GIVEN INFORMATION:
▬▬▬

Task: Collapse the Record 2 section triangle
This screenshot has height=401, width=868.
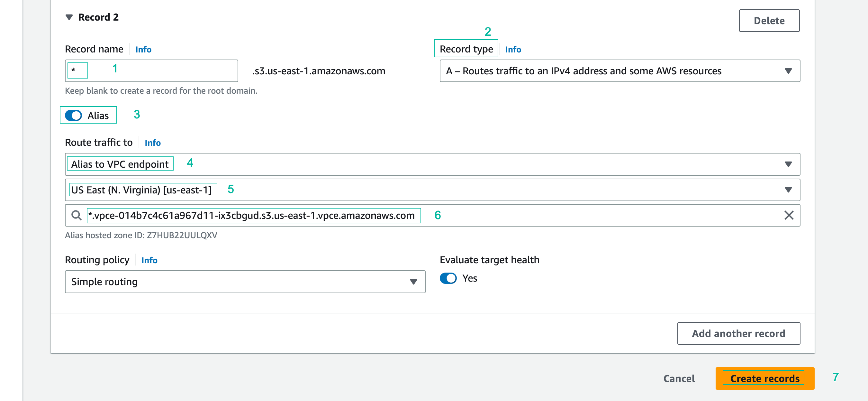Action: point(69,17)
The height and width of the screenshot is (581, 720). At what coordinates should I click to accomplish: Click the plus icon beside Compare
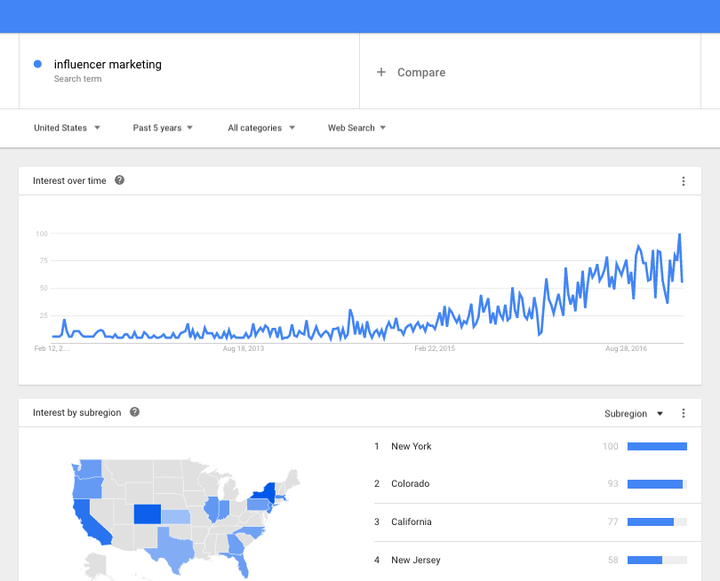point(381,72)
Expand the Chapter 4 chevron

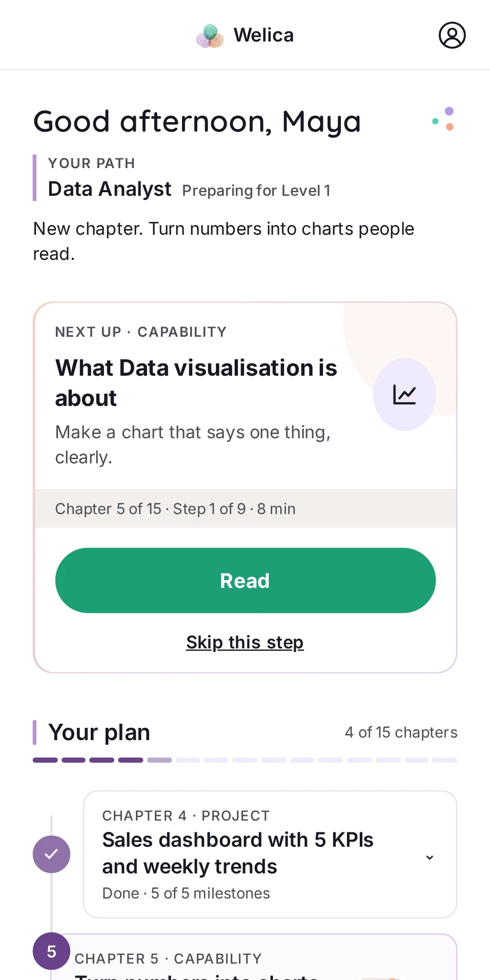click(x=430, y=857)
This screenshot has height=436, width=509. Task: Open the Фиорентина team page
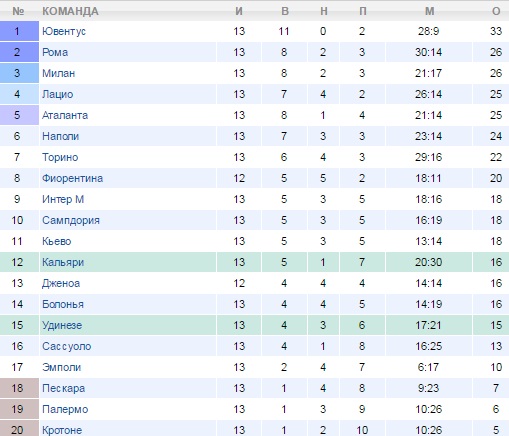point(72,178)
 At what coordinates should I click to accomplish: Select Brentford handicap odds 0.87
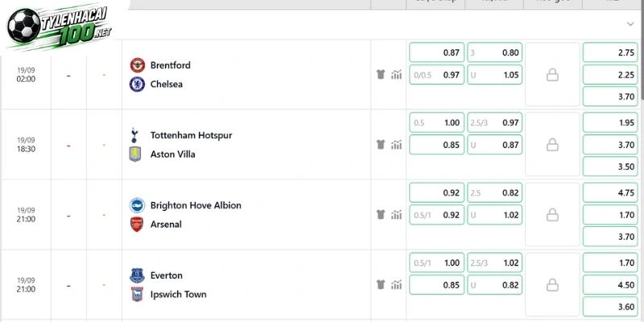[437, 52]
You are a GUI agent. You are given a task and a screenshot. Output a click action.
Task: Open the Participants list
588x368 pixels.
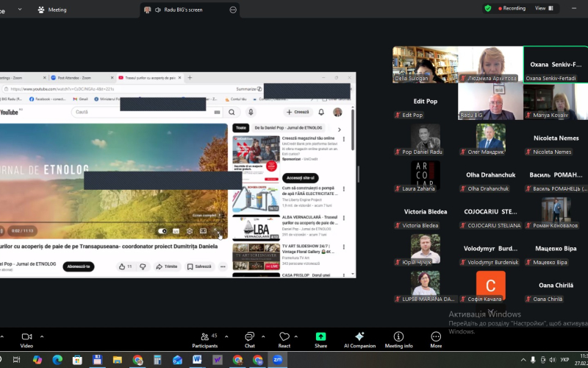(204, 338)
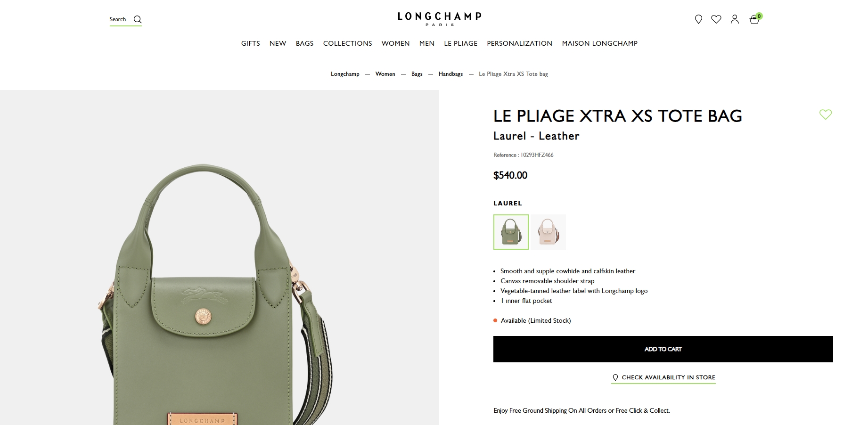868x425 pixels.
Task: Click the Add to Cart button
Action: [x=663, y=349]
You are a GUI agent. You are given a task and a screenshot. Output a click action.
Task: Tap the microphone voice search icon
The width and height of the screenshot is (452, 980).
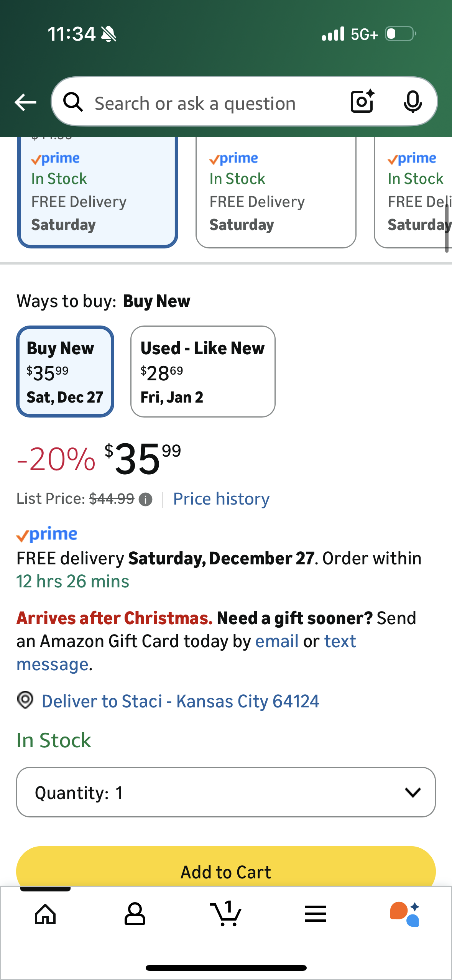pyautogui.click(x=413, y=102)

▬▬▬

WHAT IS BEING ASKED: Leave out the pictures and transcribe the entries above exactly.

RESULT OF THIS TASK:
Task: Collapse the Record 2 section triangle
This screenshot has height=401, width=868.
Action: point(69,17)
The height and width of the screenshot is (581, 720). At what coordinates should I click to accomplish: Click the plus icon beside Compare
point(381,72)
Expand the Chapter 4 chevron

click(x=430, y=857)
This screenshot has height=436, width=509. Task: Open the Фиорентина team page
point(72,178)
 At what coordinates should I click to accomplish: Select Brentford handicap odds 0.87
[437, 52]
You are a GUI agent. You are given a task and a screenshot. Output a click action.
Task: Open the Participants list
588x368 pixels.
(204, 338)
868x425 pixels.
Task: Click the Add to Cart button
Action: [x=663, y=349]
You are a GUI agent. You are given a task and a screenshot. Output a click action.
Task: Tap the microphone voice search icon
The width and height of the screenshot is (452, 980).
pyautogui.click(x=413, y=102)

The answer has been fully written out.